--- begin ENTRIES SHOWN ---

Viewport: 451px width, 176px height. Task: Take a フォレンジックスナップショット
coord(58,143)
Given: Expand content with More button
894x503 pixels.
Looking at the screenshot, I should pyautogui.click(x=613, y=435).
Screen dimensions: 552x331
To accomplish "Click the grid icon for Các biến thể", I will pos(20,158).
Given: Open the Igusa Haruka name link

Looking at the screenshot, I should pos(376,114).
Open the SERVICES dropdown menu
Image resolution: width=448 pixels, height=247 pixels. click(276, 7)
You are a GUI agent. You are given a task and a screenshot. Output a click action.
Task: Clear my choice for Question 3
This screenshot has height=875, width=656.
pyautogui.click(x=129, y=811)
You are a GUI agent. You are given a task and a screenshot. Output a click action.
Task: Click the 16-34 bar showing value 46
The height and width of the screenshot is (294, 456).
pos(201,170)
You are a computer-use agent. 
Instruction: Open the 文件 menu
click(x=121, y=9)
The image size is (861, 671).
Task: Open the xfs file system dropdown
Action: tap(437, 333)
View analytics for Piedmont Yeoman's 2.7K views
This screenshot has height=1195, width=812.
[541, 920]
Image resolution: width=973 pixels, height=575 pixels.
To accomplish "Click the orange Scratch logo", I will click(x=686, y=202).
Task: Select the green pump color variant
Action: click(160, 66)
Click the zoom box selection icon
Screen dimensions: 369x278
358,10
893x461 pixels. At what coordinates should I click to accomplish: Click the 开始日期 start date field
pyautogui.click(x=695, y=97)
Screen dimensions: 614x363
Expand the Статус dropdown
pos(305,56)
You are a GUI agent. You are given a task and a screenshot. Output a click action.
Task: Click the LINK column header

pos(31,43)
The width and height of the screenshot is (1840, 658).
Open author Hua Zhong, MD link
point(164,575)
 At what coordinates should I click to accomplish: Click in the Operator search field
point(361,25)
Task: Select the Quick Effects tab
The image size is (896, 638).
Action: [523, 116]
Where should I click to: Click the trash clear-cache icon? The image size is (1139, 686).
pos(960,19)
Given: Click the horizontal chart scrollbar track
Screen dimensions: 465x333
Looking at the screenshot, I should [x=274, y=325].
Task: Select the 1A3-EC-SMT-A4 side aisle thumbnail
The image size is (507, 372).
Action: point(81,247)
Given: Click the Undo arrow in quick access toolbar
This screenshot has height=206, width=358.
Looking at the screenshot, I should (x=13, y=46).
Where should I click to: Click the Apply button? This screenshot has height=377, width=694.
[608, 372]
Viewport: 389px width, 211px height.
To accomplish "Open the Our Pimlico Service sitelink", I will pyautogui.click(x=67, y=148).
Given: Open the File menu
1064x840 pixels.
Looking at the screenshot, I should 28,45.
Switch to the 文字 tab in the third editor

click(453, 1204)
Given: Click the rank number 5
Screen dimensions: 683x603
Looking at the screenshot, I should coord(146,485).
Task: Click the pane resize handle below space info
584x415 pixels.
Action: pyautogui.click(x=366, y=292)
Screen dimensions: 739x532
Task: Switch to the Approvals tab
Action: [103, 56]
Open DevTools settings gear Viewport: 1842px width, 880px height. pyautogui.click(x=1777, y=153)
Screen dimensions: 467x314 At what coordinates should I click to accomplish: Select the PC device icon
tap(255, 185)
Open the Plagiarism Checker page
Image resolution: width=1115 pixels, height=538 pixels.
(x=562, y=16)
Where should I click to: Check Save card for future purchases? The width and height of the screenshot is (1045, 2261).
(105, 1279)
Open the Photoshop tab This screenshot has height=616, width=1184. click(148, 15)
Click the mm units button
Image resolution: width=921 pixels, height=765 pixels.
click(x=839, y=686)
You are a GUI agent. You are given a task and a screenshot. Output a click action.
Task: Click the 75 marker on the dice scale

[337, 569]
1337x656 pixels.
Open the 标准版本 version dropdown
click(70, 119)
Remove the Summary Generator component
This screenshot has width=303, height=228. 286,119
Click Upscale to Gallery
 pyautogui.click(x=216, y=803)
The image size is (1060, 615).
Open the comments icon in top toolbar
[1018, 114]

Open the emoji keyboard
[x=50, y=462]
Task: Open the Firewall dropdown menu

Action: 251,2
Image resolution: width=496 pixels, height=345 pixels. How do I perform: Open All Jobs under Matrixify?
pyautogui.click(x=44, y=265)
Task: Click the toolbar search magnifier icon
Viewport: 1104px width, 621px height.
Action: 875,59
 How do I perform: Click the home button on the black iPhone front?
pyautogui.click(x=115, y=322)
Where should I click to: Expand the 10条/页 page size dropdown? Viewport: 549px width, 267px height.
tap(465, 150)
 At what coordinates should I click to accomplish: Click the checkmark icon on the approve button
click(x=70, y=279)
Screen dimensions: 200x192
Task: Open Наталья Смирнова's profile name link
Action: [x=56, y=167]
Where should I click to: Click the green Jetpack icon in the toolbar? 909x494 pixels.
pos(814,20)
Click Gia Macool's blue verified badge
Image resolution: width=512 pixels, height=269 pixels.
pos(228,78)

--- end ENTRIES SHOWN ---

Report each line of the records above that contains the word "will". Count a match only when the case is the same.

To accomplish "Click the grid icon for Các biến thể", I will pos(20,158).
To accomplish "Click the orange Scratch logo", I will click(x=686, y=202).
To accomplish "Open the Our Pimlico Service sitelink", I will pyautogui.click(x=67, y=148).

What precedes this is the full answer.